La selectividad española y el trato justo


Hace ya algunos años que, en su preceptivo Informe sobre el Estado del Sistema Educativo, el Consejo Escolar del Estado venía señalando las considerables diferencias que presentaban las distintas universidades españolas en cuanto a las tasas de aprobados en las pruebas de selectividad. Un análisis por comunidades autónomas mostraba distancias que llegaban a superar los 20 puntos porcentuales.

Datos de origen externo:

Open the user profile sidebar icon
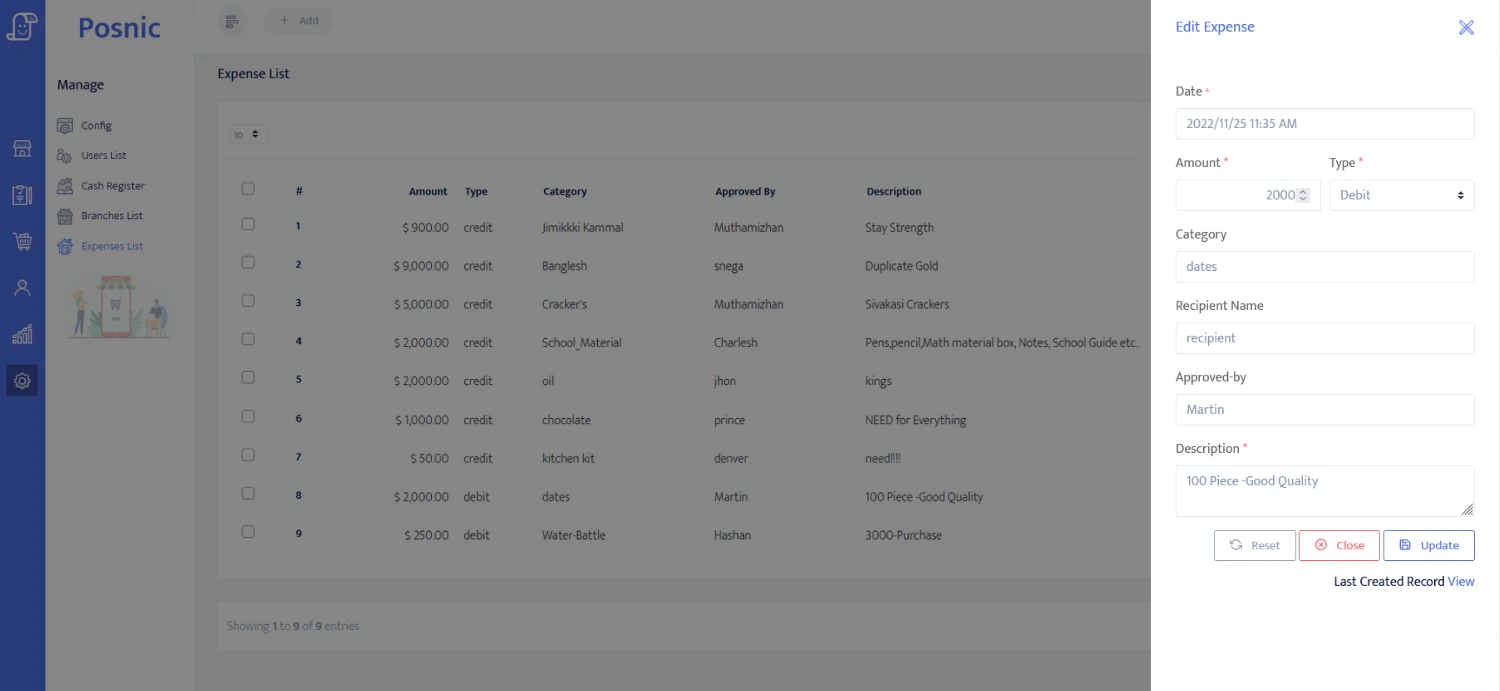Image resolution: width=1500 pixels, height=691 pixels. pyautogui.click(x=22, y=288)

La EVAU -antes selectividad- constituye una prueba académica cuyos resultados no solo condicionan notablemente las opciones profesionales de los alumnos, sino que pueden afectar de forma directa y lesiva a las economías familiares. Estamos pues ante una circunstancia que exige la máxima garantía de igualdad de trato, sea cual fuere el lugar de residencia de los estudiantes. Y esa garantía, que trasciende los territorios para referirse al conjunto de España, compete ejercerla al Estado. Así lo han entendido otros países europeos en los cuales existe, desde hace décadas, una prueba estatal de finalización de la educación secundaria superior que permite el acceso al correspondiente título y habilita para el ingreso en la universidad. Tal es el caso de Francia con el BAC, de Italia con la Maturità o de Alemania con el Abitur.

Por esa vía, el sistema español ha sustraído al Estado la competencia constitucional de regulación de la obtención de títulos o le ha restado su plena efectividad, toda vez que lo que opera realmente como tal es, en buena medida, el disponer de la llave para ingresar en la formación universitaria. Con ella se abren las primeras pero decisivas puertas de acceso a una profesión y es la prueba de la EVAU, ampliamente descentralizada, quien la proporciona. Este procedimiento deja expedito el camino a las injusticias derivadas de unas pruebas diferentes, con niveles de dificultad no homologados y criterios de evaluación autónomos que explican, en parte, esos resultados tan diversos.

Es cierto que, de conformidad con los datos de que disponemos, Galicia es una de las comunidades autónomas más afectada por ese trato desigual, pero el problema concierne a los derechos individuales de los ciudadanos de toda España en un ámbito tan sensible en el plano constitucional como es el de la educación. Imitar a nuestros socios europeos sería la solución.